There were other American officials who did not share their colleagues' reservations or spend their energies trying to keep their government from becoming involved in this issue. In October 1942 Paul C. Squire, the American Consul in Geneva, received a signed sworn affidavit from Paul Guggenheim, a professor of international law in Geneva, attesting to the existence of an order by Hitler “demanding the extermination of the Jews.” Squire expressed his faith in the professor's “integrity, reliability and sincerity” and leaned in favor of publicizing Guggenheim's information. Squire lamented the “futile search . . . in order to find somewhere the Good Samaritan” who might help “relieve the tragic situation.”
86

John Winant, the American Ambassador to Britain, also was among those officials who supported publicizing the news.

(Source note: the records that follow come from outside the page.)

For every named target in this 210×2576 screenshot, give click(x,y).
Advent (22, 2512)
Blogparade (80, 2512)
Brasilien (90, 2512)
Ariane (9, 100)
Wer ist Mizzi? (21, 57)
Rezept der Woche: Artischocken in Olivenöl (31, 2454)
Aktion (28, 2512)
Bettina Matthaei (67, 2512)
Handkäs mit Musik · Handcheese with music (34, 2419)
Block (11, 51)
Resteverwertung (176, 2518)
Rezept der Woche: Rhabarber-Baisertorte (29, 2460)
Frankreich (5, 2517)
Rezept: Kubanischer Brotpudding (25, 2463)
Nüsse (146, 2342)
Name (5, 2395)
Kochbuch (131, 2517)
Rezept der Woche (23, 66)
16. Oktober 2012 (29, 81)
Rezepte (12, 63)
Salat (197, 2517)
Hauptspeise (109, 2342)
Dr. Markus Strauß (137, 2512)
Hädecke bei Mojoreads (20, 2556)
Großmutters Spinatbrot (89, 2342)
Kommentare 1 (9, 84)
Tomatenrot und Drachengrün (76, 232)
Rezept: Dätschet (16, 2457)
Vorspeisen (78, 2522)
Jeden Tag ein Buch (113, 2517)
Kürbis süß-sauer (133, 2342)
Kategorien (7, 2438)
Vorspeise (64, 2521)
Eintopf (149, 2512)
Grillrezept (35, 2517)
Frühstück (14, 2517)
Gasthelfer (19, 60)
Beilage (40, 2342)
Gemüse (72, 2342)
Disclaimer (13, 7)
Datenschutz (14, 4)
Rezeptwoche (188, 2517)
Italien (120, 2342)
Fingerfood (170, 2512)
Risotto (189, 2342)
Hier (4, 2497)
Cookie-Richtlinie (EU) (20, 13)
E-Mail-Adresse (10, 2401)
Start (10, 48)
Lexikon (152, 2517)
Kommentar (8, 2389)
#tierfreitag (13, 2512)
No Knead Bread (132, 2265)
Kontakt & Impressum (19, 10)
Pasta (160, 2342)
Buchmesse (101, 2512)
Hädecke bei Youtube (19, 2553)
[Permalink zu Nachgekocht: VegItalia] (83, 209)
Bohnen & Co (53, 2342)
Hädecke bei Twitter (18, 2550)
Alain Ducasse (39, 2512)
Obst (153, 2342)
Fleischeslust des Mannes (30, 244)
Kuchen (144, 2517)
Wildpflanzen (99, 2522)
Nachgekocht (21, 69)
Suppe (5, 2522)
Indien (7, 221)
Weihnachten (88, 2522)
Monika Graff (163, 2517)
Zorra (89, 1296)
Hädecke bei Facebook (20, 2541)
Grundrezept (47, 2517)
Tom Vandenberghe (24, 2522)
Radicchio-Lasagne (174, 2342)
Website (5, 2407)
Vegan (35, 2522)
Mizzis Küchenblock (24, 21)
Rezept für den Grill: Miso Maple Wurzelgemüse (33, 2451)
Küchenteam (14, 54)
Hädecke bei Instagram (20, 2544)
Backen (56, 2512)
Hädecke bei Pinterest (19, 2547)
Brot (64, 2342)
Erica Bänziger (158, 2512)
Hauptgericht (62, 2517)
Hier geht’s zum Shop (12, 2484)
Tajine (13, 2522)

On the same day that Reams was urging the Department to distance
itself from Wise and the reports of mass murder, Winant urged Washington to join with the British and Russians “in protesting against German terrorism and to make clear that punishment will be meted out to those responsible for Jewish atrocities.”
87

While most American State Department officials were trying to distance themselves from the news of the Final Solution, the British Foreign Office chose a different
modus operandi
After initially following a policy marked by great reserve and telling the BBC to “soft pedal” the news of atrocities, it decided that it was “particularly important . . . to continue telling the Poles that we know about the suffering of the Jews” and to seize the opportunity to publicize British anger. Among the reasons for this turnabout was combined pressure from Jewish organizations, the Polish government in exile, members of Parliament, and the press. Press attention stimulated other British religious and political leaders to speak out on the matter. Faced with articles and editorials in the
London Times
, the
Manchester Guardian
, and a myriad of other papers; the appeals from commanding personalities such as William Temple, the Archbishop of Canterbury; threats from members of Parliament to publicly confront the government on this matter by asking pointed questions regarding Allied behavior and the possibility that there would be even stronger demands for action, the British began to push the Americans to participate in a joint Allied statement.
88
The British press alone could not have prompted the government to respond, but it clearly was a critical factor in arousing the interest and concern of both the public at large and opinion makers within the ranks of the public.